Se fossi francese…

Se fossi francese avrei delle grosse difficoltà a scegliere che cosa fare il 7 maggio, data prevista per il ballottaggio che porterà Macron o Le Pen all’Eliseo.

Votare il meno peggio o non votare affatto, questo il dilemma. Votare Macron per arginare Marine Le Pen, oppure astenermi visto che non potrei riconoscermi in nessuno dei due? Optare per la scelta più comoda, il meno peggio, o tenere duro su un percorso di coerenza e sapere di dover lavorare altri cinque anni per tentare nuovamente una proposta di reale alternativa al sistema politico vigente? Nel secondo caso, si dovrebbe tornare nelle piazze e optare per diverse forme di confronto politico, cosa che, per altro, i francesi sanno fare molto meglio di noi italiani.

Sono andato a documentarmi e ho trovato un paio di articoli molto interessanti. Il primo che ho letto è stato quello di Enea Boria e Thomas Fazi, Contro il falso antifascismo delle élite (EuNews, 27 aprile 2017), da cui sono approdato all’intervista rilasciata da Emiliano Brancaccio all’Espresso, «Perché io, di sinistra, non voterei Macron per fermare la Le Pen» (Giacomo Russo Spena, 25 aprile 2017). In sostanza, vi si dice che l’ascesa di Marine Le Pen è il sintomo di un male più profondo – tu chiamalo se vuoi… capitalismo – del quale Macron, e quelli che la pensano come lui sono i principali artefici. Per gli autori di questi articoli non ha senso, in estrema sintesi, votare la malattia per contenerne i sintomi. Il candidato della cosiddetta “destra moderna ed europea” è fautore di un liberismo ancora più radicale di quello propugnato dai suoi predecessori, i quali avrebbero fallito nel mandato conferito loro dal grande capitale internazionale.

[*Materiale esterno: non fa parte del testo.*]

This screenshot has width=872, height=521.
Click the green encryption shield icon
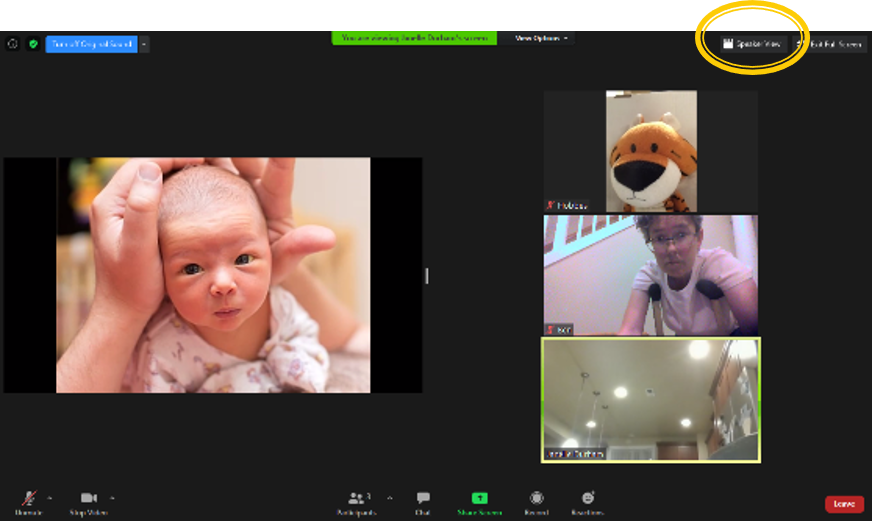(x=33, y=44)
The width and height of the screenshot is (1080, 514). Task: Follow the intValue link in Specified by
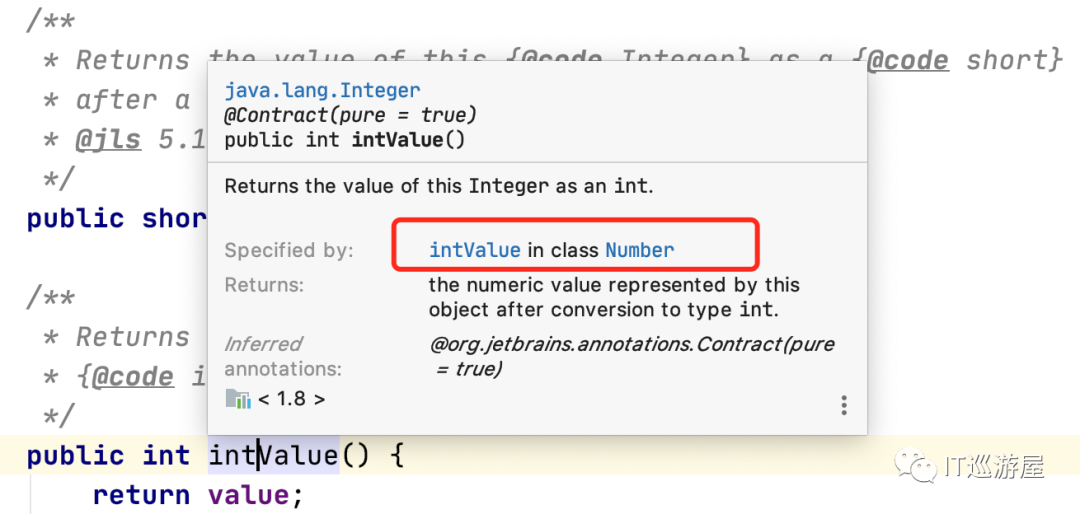click(475, 250)

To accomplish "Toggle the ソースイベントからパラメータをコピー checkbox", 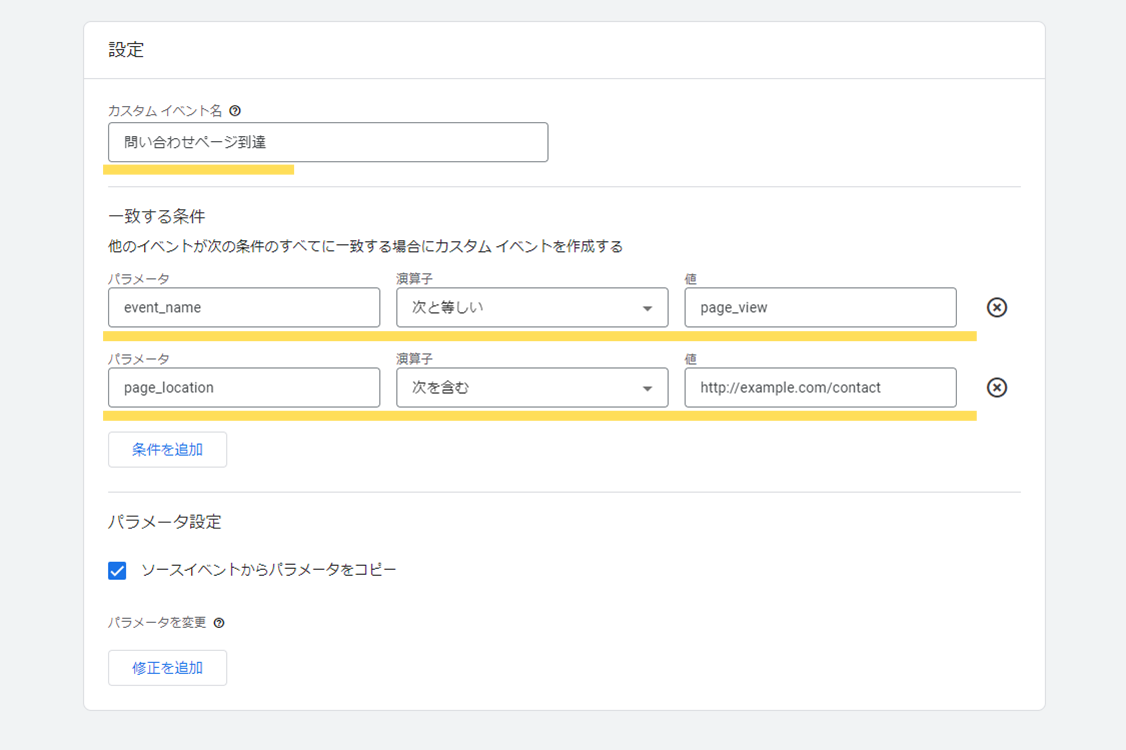I will pos(118,570).
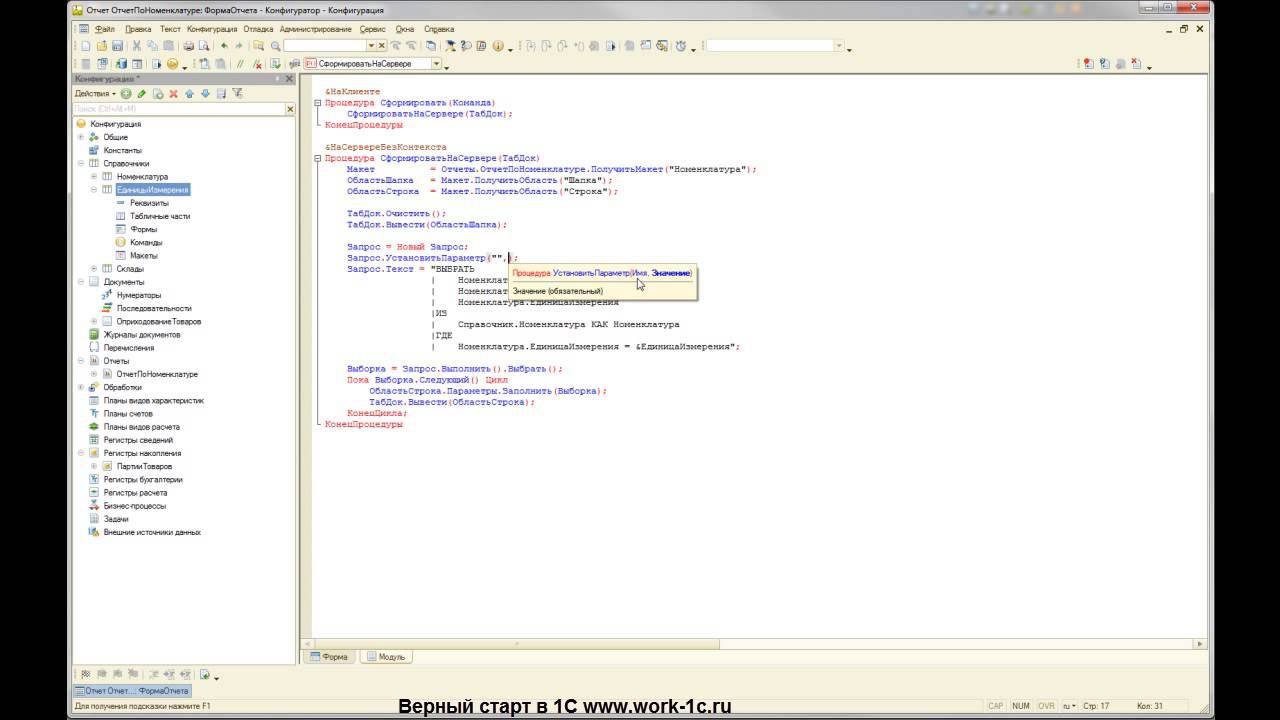Click the Undo arrow in the main toolbar
Screen dimensions: 1280x720
click(224, 46)
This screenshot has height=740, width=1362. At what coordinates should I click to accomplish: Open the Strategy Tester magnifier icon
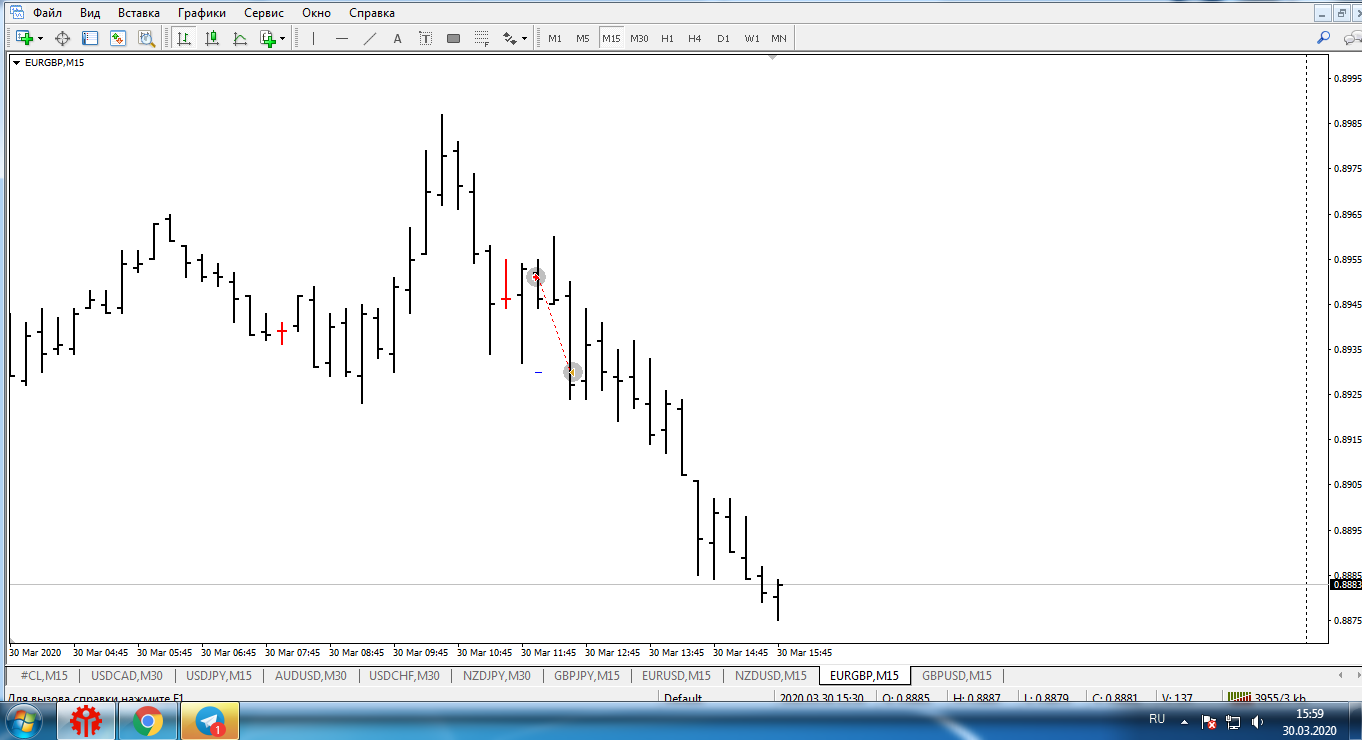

Ma soprattutto, a orientare la mia decisione, è stato un articolo pubblicato dall’Unità, Il grande regalo che Mélenchon ha già fatto a Marine (Mario Lavia, 27 aprile 2017). Qui si lamenta il fatto che il candidato della sinistra radicale non abbia aderito all’appello a favore di Macron e abbia lasciato libertà di voto ai propri elettori. Bene, gli argomenti addotti dal quotidiano del partito di Renzi non mi sono sembrati decisivi. Definire liberale Macron e reazionaria la Le Pen probabilmente ci sta, anche se dal mio punto di vista sono reazionari entrambi. Non trovo però condivisibile il timore che una parte dell’elettorato di Mélenchon – definito antisistema – si trasferisca armi e bagagli a sostenere Marine Le Pen. L’elettorato di sinistra è storicamente in grado di fare scelte autonome, di ragionare con la sua testa, Se poi per essere nel sistema è necessario ingoiare qualsiasi tipo di rospo, allora mi dispiace, cara Unità, ma io non ci sto, ma ti ringrazio lo stesso: hai contribuito a sciogliere il nodo che mi attanagliava e che ho espresso all’inizio di questo post.

Quindi… se fossi francese, molto probabilmente il 7 maggio andrei al mare, sperando in una bella giornata di sole. Questo mi qualifica come trotzkista-anarchico? Pace, me ne farò una ragione, perché so che ci sono forti analogie fra quello che succede in Francia e quello che succederà da qui a poco in Italia, a partire dalla prossima tornata di elezioni amministrative. La sinistra, quella vera, tornerà. E sarà prima di quanto possiate immaginare.

PS: Mentre cercavo una fotografia di Mélenchon per illustrare questo post, mi sono imbattuto in un articolo del quale non riesco a condividere nemmeno la punteggiatura (Mélenchon appoggi la Le Pen: questo sarebbe rivoluzionario, di Marco Fascina, Vvox, 27 aprile 2017), perché ci sono dei limiti persino a voler essere provocatori e alternativi.